The analysis of the mathematical structure of the model provides proof of its favorable properties (existence of feasible power diagrams) and allows the derivation of eﬃcient approximation algorithms (based on the approximation of certain semi-norm level sets by polytopes) with a provably small worst-case error bound.
31 gennaio 2019
- Annalisa Massaccesi, Università degli Studi di Verona
Mass-minimizing integral currents: regularity at the boundary
In this seminar I will review (a part of) the history of the Plateau problem and the main regularity theorems for mass-minimizing currents. In the last part of the seminar I will explain the content of a recent paper by De Lellis, De Philippis, Hirsch and myself establishing generic regularity for the boundary points of a mass-minimizing current.
21 febbriao 2019
- Luca Rossi, CNRS Researcher al Laboratoire CAMS, EHESS, Paris
Stability: a key for the classification of solutions of PDEs
We give an overview of several notions of stability in the framework of dynamical systems. We then focus on evolution PDEs, starting from problems set on bounded domains.
The case of an unbounded domain can be tackled using the notion of generalised principal eigenvalue, inspired by a series of works in collaboration with H. Berestycki.

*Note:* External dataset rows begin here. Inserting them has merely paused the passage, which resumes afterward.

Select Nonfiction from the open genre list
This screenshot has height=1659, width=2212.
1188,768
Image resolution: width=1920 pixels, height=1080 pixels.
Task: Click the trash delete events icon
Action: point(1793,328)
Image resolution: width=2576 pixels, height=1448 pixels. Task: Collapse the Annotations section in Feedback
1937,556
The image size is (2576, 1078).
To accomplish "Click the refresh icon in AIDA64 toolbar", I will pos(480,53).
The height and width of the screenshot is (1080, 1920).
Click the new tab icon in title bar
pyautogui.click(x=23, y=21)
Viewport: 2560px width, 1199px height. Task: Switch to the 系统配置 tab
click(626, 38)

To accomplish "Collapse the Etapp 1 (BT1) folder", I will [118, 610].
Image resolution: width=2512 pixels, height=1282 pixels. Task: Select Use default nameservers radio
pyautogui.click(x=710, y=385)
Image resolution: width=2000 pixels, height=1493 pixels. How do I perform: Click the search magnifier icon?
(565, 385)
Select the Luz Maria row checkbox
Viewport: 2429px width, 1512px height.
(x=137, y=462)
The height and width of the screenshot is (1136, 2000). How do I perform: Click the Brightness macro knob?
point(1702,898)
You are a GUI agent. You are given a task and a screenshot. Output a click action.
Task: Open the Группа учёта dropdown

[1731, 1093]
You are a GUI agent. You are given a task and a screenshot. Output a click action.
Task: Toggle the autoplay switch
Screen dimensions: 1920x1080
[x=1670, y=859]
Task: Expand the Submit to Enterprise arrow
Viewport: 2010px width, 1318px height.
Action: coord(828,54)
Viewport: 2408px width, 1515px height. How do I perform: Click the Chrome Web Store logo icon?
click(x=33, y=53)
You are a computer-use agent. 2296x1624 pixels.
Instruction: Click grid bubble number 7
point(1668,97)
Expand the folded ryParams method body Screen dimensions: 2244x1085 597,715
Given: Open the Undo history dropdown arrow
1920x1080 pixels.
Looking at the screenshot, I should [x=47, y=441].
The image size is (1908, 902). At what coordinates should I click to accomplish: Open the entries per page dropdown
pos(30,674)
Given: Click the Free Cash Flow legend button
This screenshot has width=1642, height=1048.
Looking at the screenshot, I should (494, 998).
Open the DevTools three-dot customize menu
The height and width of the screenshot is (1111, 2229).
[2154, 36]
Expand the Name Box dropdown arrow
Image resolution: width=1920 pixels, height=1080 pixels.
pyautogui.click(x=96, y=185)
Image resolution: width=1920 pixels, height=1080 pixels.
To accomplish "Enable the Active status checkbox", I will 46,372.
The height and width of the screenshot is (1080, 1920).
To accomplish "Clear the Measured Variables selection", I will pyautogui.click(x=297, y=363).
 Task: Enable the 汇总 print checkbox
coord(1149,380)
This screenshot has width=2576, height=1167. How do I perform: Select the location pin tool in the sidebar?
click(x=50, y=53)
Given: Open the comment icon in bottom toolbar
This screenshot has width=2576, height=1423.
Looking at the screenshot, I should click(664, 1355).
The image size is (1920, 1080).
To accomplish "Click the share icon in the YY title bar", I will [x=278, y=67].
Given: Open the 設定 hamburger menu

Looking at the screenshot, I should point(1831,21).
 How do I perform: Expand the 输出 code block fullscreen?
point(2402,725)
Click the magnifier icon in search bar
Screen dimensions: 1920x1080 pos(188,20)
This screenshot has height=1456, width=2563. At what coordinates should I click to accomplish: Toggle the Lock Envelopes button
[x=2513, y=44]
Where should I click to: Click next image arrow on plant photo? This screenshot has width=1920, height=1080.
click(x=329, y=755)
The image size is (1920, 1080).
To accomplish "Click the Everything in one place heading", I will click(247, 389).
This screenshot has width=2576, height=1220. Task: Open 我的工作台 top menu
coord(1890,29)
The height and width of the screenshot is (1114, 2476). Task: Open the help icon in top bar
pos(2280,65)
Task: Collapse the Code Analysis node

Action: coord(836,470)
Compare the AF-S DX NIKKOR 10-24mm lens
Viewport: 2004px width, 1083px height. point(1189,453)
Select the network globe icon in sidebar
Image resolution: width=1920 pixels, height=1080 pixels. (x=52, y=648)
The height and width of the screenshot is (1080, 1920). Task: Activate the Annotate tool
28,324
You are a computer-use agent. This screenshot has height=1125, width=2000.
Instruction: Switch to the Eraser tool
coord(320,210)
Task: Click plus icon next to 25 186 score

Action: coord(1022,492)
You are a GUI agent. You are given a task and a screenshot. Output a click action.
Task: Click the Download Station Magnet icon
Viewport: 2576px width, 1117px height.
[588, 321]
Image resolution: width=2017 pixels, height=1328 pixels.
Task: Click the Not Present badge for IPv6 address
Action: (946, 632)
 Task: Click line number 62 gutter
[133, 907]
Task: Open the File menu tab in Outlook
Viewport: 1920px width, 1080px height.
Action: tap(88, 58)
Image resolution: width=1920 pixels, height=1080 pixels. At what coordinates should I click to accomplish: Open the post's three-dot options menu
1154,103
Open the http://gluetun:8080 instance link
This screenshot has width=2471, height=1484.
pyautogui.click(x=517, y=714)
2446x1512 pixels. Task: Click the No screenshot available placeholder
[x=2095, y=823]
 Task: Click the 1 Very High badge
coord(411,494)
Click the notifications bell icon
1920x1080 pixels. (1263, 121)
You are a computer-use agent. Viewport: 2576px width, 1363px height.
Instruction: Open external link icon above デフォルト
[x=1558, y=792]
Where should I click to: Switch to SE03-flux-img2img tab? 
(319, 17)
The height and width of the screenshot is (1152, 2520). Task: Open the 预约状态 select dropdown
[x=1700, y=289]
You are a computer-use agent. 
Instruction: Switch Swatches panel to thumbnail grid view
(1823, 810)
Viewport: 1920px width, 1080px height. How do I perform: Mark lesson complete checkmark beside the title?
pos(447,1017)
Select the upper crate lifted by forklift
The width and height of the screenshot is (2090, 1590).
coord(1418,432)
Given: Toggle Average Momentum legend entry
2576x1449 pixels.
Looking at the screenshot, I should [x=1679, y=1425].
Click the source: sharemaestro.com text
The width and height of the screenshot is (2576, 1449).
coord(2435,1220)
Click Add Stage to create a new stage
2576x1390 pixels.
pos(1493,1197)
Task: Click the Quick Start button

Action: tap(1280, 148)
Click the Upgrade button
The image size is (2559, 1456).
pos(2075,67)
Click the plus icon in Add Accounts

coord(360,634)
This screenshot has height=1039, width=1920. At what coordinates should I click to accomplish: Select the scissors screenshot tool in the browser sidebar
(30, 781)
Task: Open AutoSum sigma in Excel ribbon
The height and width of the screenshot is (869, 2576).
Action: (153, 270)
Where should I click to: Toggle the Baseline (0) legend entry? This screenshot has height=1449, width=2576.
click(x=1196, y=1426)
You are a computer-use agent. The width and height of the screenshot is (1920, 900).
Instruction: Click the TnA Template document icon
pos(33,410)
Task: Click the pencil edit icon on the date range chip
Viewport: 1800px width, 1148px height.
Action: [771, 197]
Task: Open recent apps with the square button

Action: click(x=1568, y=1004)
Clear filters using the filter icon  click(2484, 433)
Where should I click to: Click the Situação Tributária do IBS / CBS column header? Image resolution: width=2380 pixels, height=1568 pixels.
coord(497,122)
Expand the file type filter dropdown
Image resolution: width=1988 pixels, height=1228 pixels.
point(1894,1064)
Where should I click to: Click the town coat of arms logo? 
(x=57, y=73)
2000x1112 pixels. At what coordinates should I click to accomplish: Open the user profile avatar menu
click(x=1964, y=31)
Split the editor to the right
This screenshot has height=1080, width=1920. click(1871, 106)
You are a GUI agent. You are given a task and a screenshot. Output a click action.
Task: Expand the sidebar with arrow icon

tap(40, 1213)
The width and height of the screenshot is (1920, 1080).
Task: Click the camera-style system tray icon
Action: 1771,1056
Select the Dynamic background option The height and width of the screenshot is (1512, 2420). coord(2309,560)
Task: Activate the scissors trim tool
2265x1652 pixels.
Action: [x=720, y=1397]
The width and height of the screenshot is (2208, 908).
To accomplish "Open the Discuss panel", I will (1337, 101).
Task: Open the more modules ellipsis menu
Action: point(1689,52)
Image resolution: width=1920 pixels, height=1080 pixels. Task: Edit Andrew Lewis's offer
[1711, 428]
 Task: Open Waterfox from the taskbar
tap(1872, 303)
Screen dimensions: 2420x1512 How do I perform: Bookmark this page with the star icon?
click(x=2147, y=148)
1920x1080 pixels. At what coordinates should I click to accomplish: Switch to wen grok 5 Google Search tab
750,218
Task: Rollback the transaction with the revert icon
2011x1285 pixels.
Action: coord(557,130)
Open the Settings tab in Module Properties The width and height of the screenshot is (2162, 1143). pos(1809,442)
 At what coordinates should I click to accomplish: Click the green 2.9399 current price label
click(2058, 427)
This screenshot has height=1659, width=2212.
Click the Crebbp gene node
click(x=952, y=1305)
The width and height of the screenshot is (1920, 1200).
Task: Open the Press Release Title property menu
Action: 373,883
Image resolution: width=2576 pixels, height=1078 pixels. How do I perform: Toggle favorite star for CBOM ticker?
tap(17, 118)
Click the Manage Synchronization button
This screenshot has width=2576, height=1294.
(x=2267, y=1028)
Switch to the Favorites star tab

As an application, we will derive the validity of the "invasion property" for the Fisher-KPP equation in uniformly smooth domains.
14 marzo 2019
- Paolo Stellari, Dipartimento di Matematica Università degli Studi di Milano
Derived Categories in Algebraic Geometry - A first glance
Derived categories ﬁrst appeared in Grothendieck's work as ﬂexible categorical tools to deal with various dualities and adjunctions of geometric nature. Due to the seminal work of Kontsevich they also provide bridges between geometry and mathematical physics. In this talk, I will leave this on the background and focus on how to handle bounded derived categories of coherent sheaves and how to use them to prove new results in algebraic geometry. Along the way, the notion of stability will pop up and give an interesting twist to the story.
4 aprile 2019
- Carlo Mantegazza, Università degli Studi di Napoli Federico II
Evolution by curvature of networks in the plane
I will present the state-of-the-art of the problem of the motion by curvature of a network of curves in the plane, discussing existence, uniqueness, singularity formation and asymptotic behavior of the ﬂow.
9 maggio 2019
- Stefano Bonaccorsi, Università di Trento
Some notes on Malliavin
We introduce a basic construction of the Malliavin calculus which unifies some different perspectives (e.g., Bogachev, Da Prato, Lunardi, Nualart). Then we introduce, for suitable functionals of the Brownian motion, the problem of constructing a surface measure (i.e., the restriction of the reference measure on the infinite dimensional Wiener space) on the level sets defined by them. Finally, we give some interpretation of such results in terms of other stochastic processes.
Giovedi 30 Maggio
- Marino Gatto, Politecnico di Milano
Network models of species and disease spread in rivers
Ecological and epidemiological systems display spatial and temporal patterns that depend on both local dynamics and the mechanisms of spatial connection. These latter can be of different kinds: human and animal mobility, physical transport, spatial correlation of external forcing, mobility of disease vectors. The availability of incredible amounts of geo-referenced data at high resolution has made it possible to conceive the use of realistic space-explicit models that can provide scenarios and forecasts. It is also possible to incorporate climate variability into these models thus making them very useful tools for a better management of our future environment. Here I present a review of the work we carried out in the past decade, focusing on some examples (the invasion of zebra mussel in the Mississippi-Missouri system, the epidemic of cholera in Haiti, the problem of schistosomiasis in central Africa, the spread of PKD in brown trout).